What you give back must match the records below exactly.

══════════════════════════════

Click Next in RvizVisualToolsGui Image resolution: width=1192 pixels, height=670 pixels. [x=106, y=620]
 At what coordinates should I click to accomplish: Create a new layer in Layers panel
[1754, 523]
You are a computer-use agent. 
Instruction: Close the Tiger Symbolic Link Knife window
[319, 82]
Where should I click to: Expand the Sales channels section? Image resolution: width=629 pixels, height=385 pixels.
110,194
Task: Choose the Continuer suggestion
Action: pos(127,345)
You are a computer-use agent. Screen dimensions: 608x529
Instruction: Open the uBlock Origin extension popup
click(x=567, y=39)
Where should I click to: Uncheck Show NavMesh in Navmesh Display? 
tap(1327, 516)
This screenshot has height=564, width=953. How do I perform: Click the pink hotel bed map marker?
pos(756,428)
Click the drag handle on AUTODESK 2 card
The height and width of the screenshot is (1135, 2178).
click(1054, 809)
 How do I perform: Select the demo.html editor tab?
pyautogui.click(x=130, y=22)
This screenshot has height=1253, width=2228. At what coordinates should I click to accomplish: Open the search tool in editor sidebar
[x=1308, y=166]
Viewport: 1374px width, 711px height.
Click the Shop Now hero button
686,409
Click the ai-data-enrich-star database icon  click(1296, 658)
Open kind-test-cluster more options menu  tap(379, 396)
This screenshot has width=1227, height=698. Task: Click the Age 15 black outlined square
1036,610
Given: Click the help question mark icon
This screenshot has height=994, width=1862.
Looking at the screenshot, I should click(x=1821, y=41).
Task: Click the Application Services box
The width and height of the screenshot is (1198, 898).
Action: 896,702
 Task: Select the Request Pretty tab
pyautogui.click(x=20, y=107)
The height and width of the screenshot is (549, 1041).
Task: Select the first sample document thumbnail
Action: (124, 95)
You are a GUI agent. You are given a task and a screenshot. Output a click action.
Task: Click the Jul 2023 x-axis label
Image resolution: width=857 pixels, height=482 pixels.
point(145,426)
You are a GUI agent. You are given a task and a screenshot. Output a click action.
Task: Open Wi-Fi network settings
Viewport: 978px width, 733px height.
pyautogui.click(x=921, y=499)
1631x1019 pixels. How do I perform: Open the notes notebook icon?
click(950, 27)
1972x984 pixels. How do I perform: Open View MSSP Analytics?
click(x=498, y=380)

══════════════════════════════

- Result -
Click Next in RvizVisualToolsGui Image resolution: width=1192 pixels, height=670 pixels. [x=106, y=620]
 At what coordinates should I click to accomplish: Create a new layer in Layers panel
[1754, 523]
You are a computer-use agent. 
Instruction: Close the Tiger Symbolic Link Knife window
[319, 82]
Where should I click to: Expand the Sales channels section? Image resolution: width=629 pixels, height=385 pixels.
110,194
Task: Choose the Continuer suggestion
Action: pos(127,345)
You are a computer-use agent. Screen dimensions: 608x529
Instruction: Open the uBlock Origin extension popup
click(x=567, y=39)
Where should I click to: Uncheck Show NavMesh in Navmesh Display? 
tap(1327, 516)
This screenshot has height=564, width=953. How do I perform: Click the pink hotel bed map marker?
pos(756,428)
Click the drag handle on AUTODESK 2 card
The height and width of the screenshot is (1135, 2178).
click(1054, 809)
 How do I perform: Select the demo.html editor tab?
pyautogui.click(x=130, y=22)
This screenshot has height=1253, width=2228. At what coordinates should I click to accomplish: Open the search tool in editor sidebar
[x=1308, y=166]
Viewport: 1374px width, 711px height.
Click the Shop Now hero button
686,409
Click the ai-data-enrich-star database icon  click(1296, 658)
Open kind-test-cluster more options menu  tap(379, 396)
This screenshot has width=1227, height=698. Task: Click the Age 15 black outlined square
1036,610
Given: Click the help question mark icon
This screenshot has height=994, width=1862.
Looking at the screenshot, I should click(x=1821, y=41).
Task: Click the Application Services box
The width and height of the screenshot is (1198, 898).
Action: 896,702
 Task: Select the Request Pretty tab
pyautogui.click(x=20, y=107)
The height and width of the screenshot is (549, 1041).
Task: Select the first sample document thumbnail
Action: (124, 95)
You are a GUI agent. You are given a task and a screenshot. Output a click action.
Task: Click the Jul 2023 x-axis label
Image resolution: width=857 pixels, height=482 pixels.
point(145,426)
You are a GUI agent. You are given a task and a screenshot. Output a click action.
Task: Open Wi-Fi network settings
Viewport: 978px width, 733px height.
pyautogui.click(x=921, y=499)
1631x1019 pixels. How do I perform: Open the notes notebook icon?
click(950, 27)
1972x984 pixels. How do I perform: Open View MSSP Analytics?
click(x=498, y=380)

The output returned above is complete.